Tonight at the Trylon: “Forbidden Planet.” How will you celebrate the 50th anniversary of the moon landing, that incredible human achievement that took place so long ago it might as well be science fiction? You can go to the Bell Museum (see below). And you can go to the Trylon, where a summer-long series called “Magnificent Desolation” will feature 25 science-fiction films, from documentary to adventure, drama and horror. “Forbidden Planet” is the classic 1956 technicolor doozy starring Walter Pidgeon, Anne Francis and Leslie Nielsen (“and introducing Robby the Robot”). Here’s a look at all the films. Note they’re screening the original “Solaris.” And that “2001: A Space Odyssey” will actually be shown at the Heights. And that you can see “Alien” one night, “Aliens” the next. FMI and tickets.
Tomorrow at the Bell Museum: Many Moons. In honor of the moon landing’s 50th, the Bell hung a giant moon from its lobby ceiling. You really ought to see it before it goes away (last day: June 9). And you really, really ought to see it at night. Lit from within, it’s incredibly detailed and totally captivating. You know it’s just a big printed balloon, but you don’t care. You want to circle it, stare at it, wonder at it and take a selfie with it. The last chance to see it at night is tomorrow, when the Bell hosts its third and final moon-related After Hours event. U of M Dakota language specialist Čhaŋtémaza (Neil McKay) and indigenous linguist Kaagegaabaw (James Vukelich) will lead a talk about indigenous perspectives of the moon. 5-10 p.m. Museum admission $12/10/9/free for UMN student and members.
Opens Friday on Park Square’s proscenium stage: Flying Foot Forum’s “Heaven.” Percussive street dancing, Balkan party music and a love story, set among the violence and despair of the 1990s Bosnian war. First presented in 2011 at the Guthrie’s Dowling Theater, Joe Chvala’s emotional show features music by Chan Poling, Chvala, Victor Zupanc and Natalie Nowytski, and actors who sing and speak in English and Serbo-Croatian. The story follows a photojournalist who joins a man named Faruk on a journey to save his wife. With Orkestar Bez Ime. Park Square’s advisory: “for adults and possibly teens 16 and up – parental discretion.” 7:30 p.m. FMI and tickets ($25-60). Closes June 23.

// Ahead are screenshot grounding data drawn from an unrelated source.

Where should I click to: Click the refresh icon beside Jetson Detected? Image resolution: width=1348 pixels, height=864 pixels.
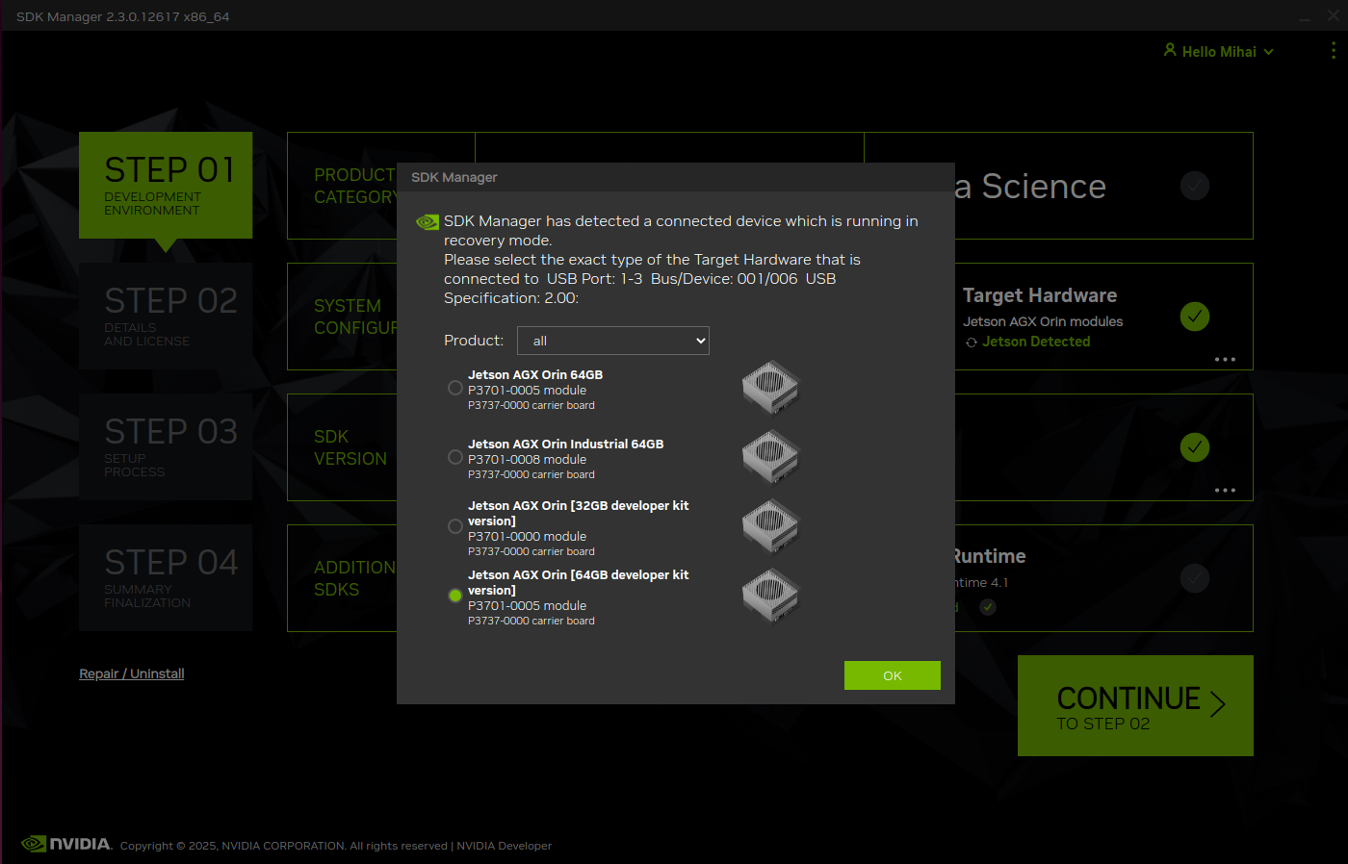(971, 343)
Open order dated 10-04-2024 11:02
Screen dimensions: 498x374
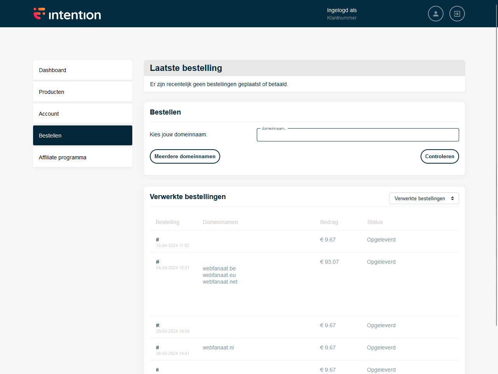pyautogui.click(x=158, y=240)
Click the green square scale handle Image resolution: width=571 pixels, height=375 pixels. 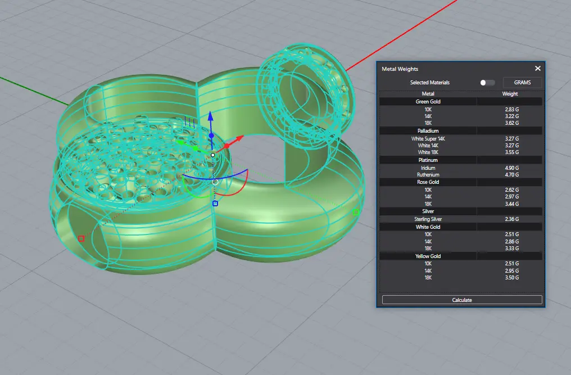pyautogui.click(x=355, y=212)
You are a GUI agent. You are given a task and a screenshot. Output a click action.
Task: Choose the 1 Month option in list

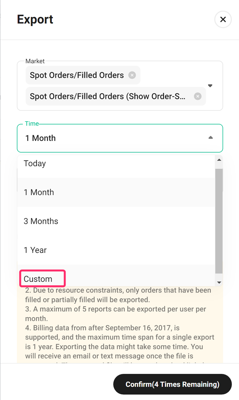116,192
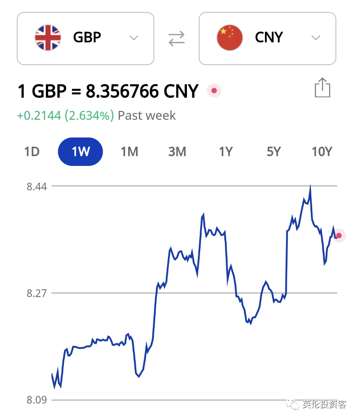This screenshot has width=358, height=420.
Task: Select the 1D time range
Action: point(32,151)
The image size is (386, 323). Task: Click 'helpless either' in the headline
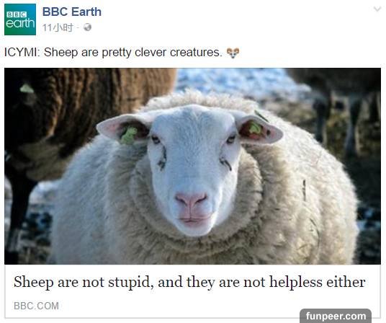(x=318, y=282)
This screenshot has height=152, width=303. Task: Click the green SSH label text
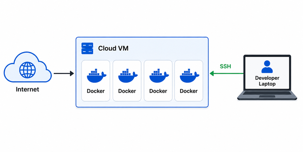point(225,66)
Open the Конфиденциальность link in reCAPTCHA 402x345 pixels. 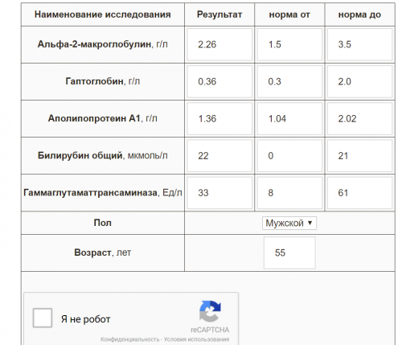[130, 339]
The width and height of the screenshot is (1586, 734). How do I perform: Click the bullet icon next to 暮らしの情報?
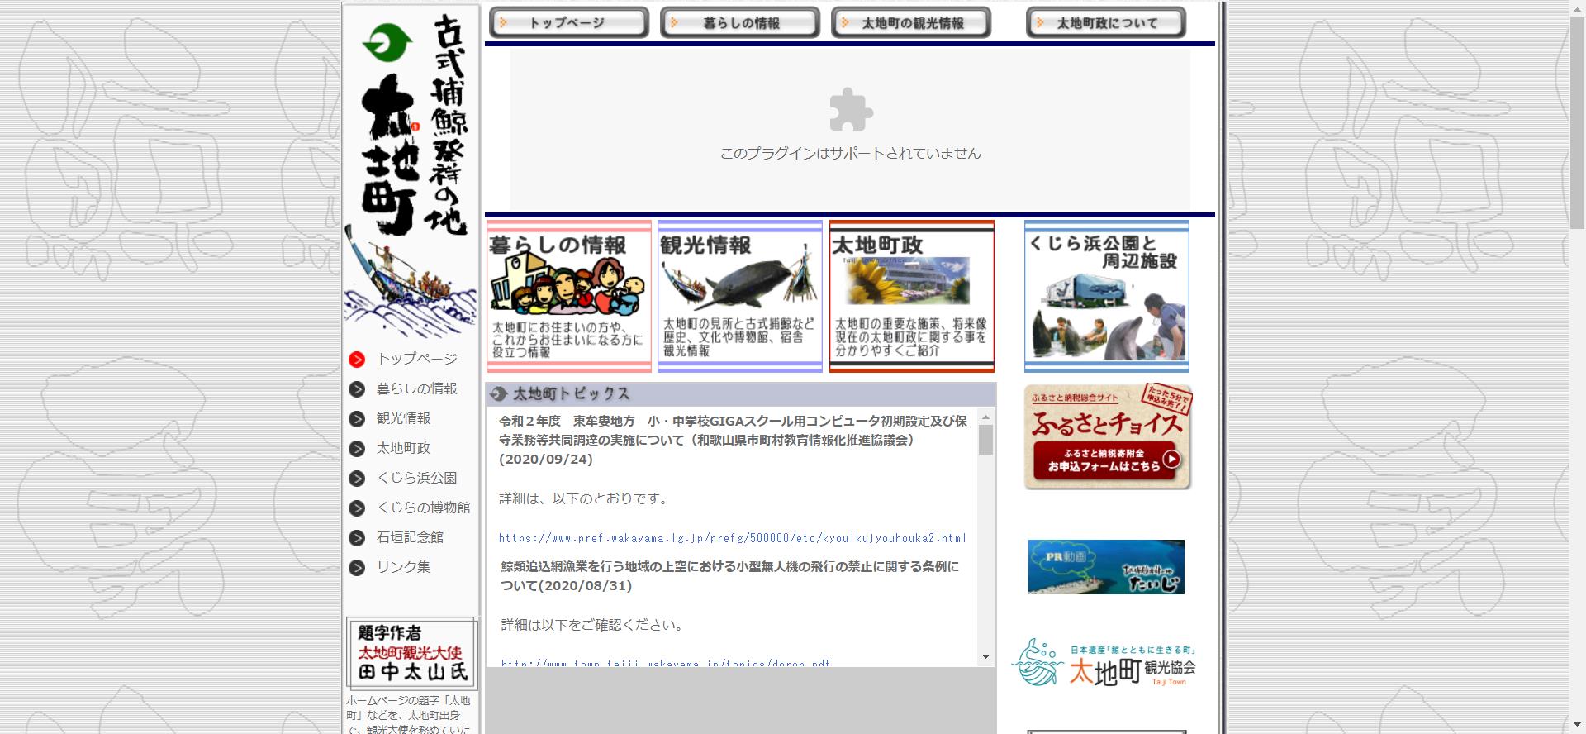point(357,389)
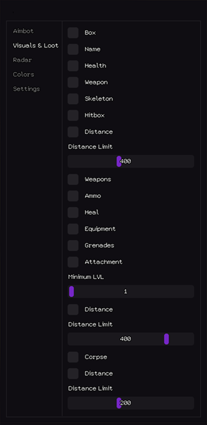Enable the Skeleton checkbox
This screenshot has width=207, height=425.
coord(73,99)
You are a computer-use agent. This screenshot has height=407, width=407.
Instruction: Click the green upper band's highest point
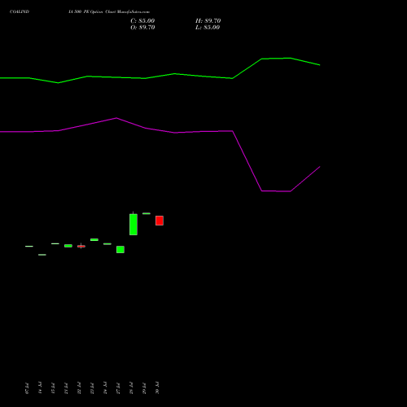click(291, 58)
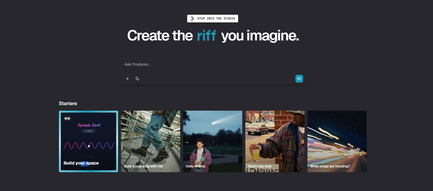
Task: Click the Starters section heading
Action: click(x=68, y=104)
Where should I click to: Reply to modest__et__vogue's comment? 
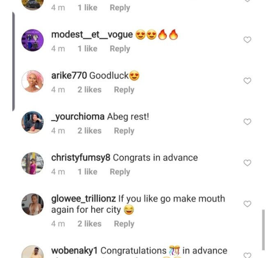[x=120, y=49]
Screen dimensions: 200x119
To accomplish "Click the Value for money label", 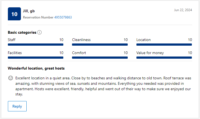I will tap(150, 53).
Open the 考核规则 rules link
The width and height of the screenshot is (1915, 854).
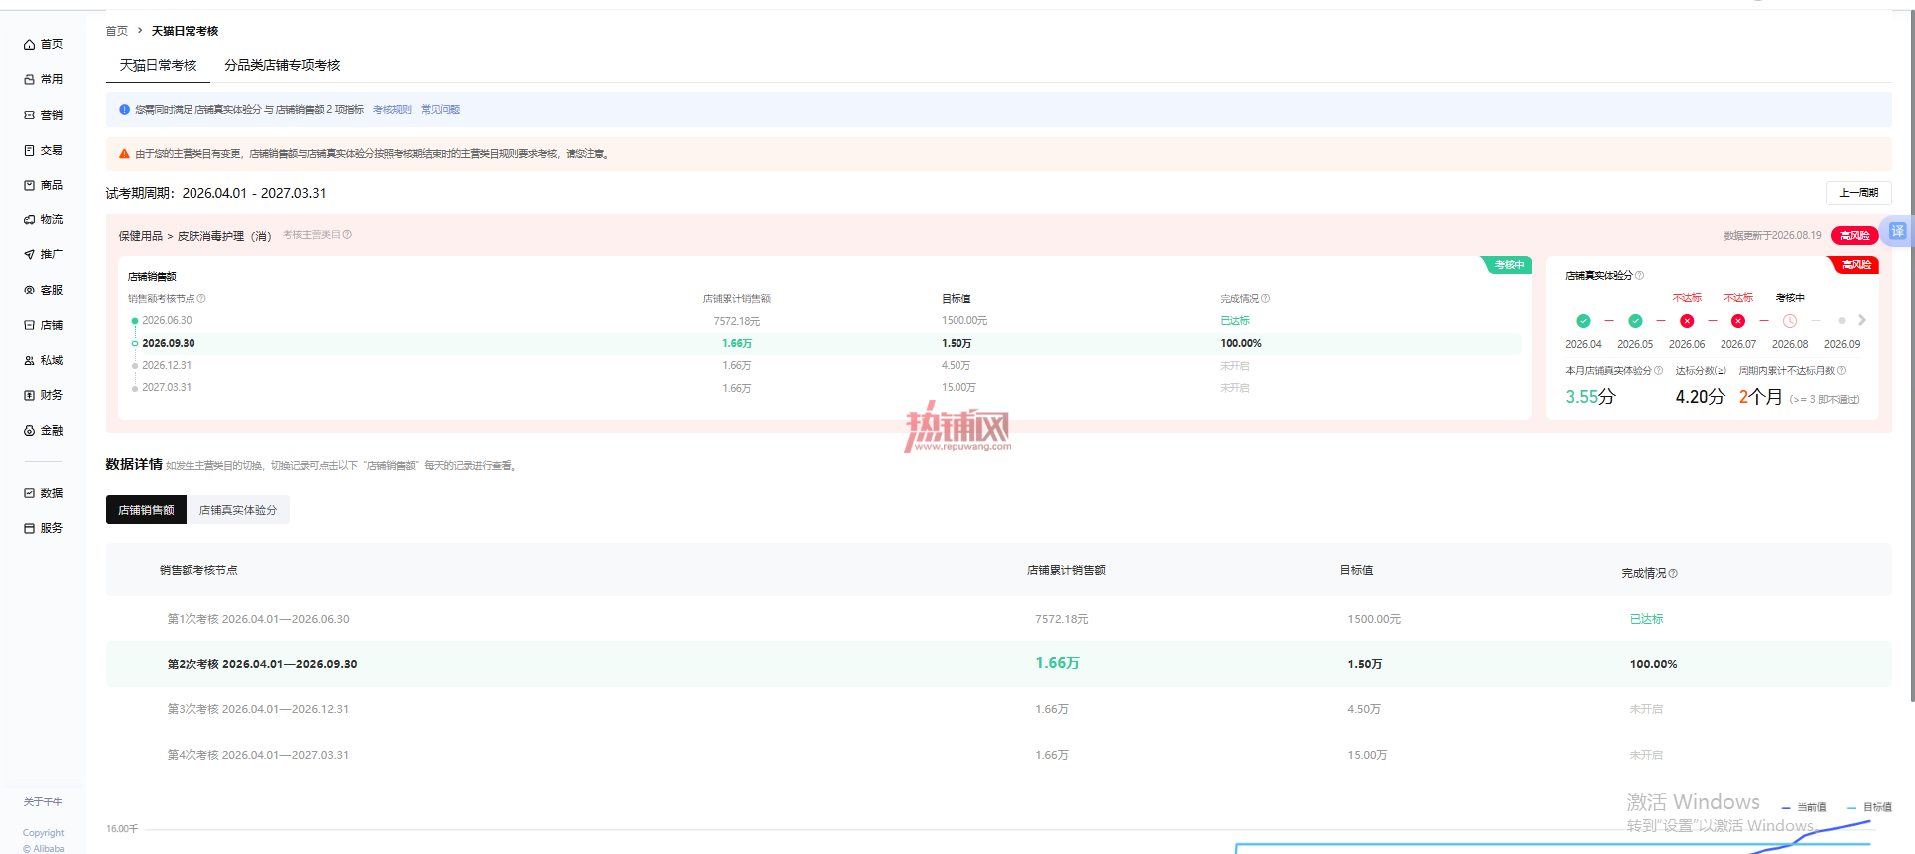[392, 110]
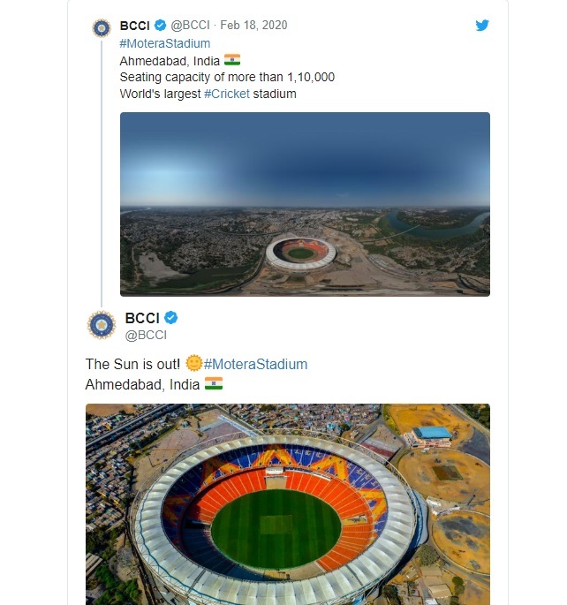Click the sun emoji in the tweet

(x=193, y=363)
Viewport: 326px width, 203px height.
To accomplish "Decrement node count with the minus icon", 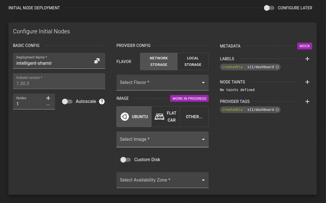I will click(48, 104).
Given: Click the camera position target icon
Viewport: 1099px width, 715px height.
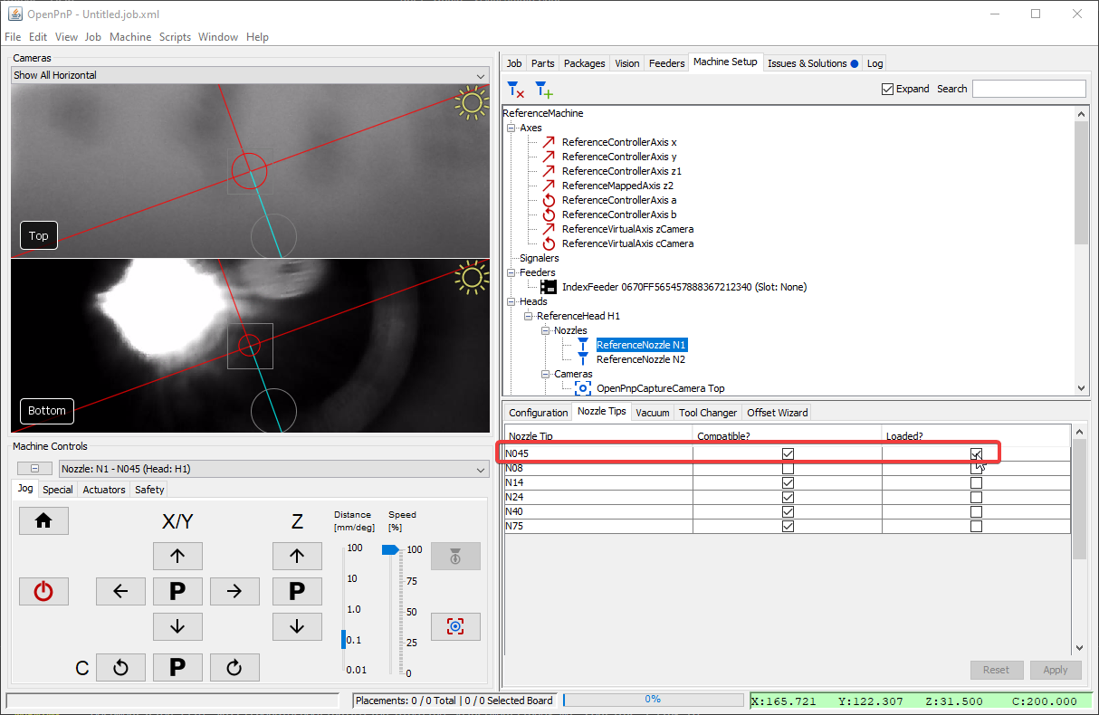Looking at the screenshot, I should (x=454, y=626).
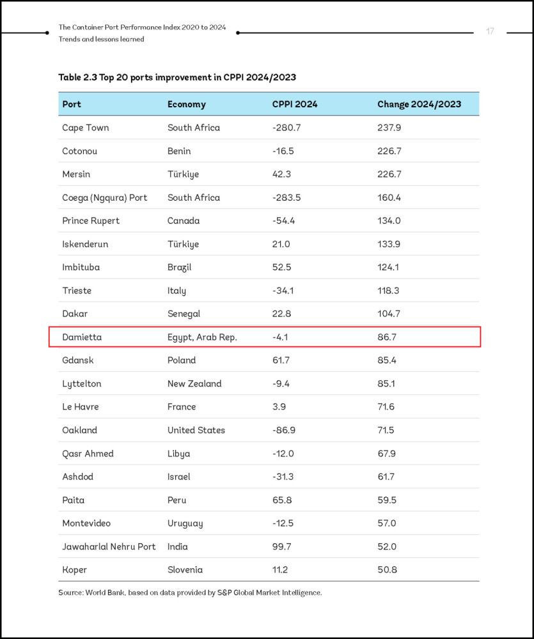Select the Jawaharlal Nehru Port cell
534x639 pixels.
pos(109,546)
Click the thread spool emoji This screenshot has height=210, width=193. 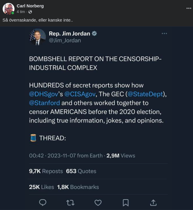click(33, 138)
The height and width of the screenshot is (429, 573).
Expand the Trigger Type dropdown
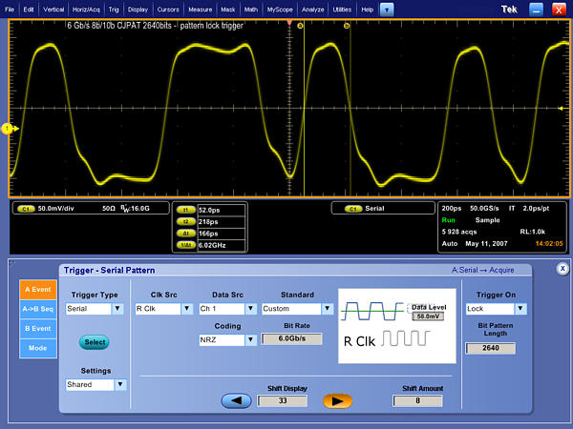click(x=118, y=309)
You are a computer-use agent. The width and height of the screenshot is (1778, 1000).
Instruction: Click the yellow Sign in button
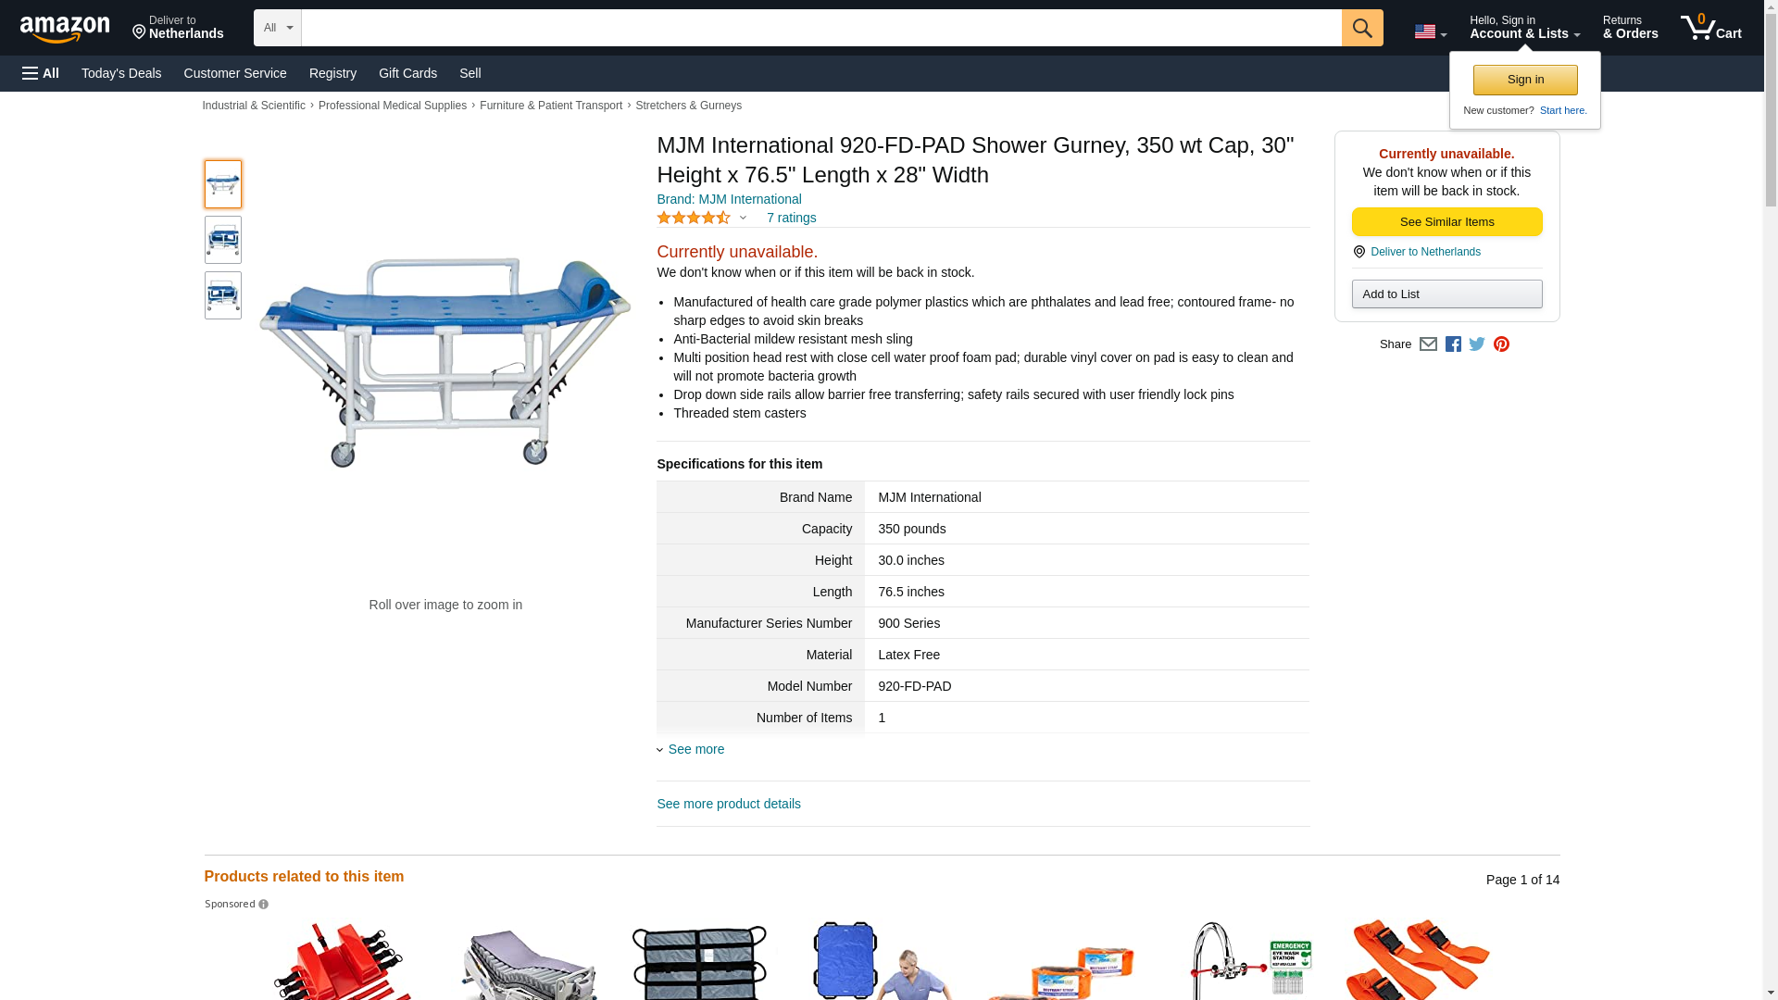[1525, 80]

Saturday at the Hook and Ladder: Print Matters 2019. A one-day show of pre-digital media: vintage books, comics, records, posters and more, plus handmade items from the book arts world. Presented by Rain Taxi, this is only the second Print Matters, a reimagining of the late, lamented Twin Cities Antiquarian Book Fair. The first took place on the Minnesota State Fairgrounds in June 2018. This will be a day of bargains and treasures, plus music and activities. Among the dealers: Winona-based John Campbell, who will bring an illustrated first edition of “Twelve Years Slave”; Once Upon a Crime; and the Rare Book Sleuth. $2 admission includes a raffle ticket. Free for kids 12 and under. Food and drink available. 10 a.m.-4 p.m. FMI.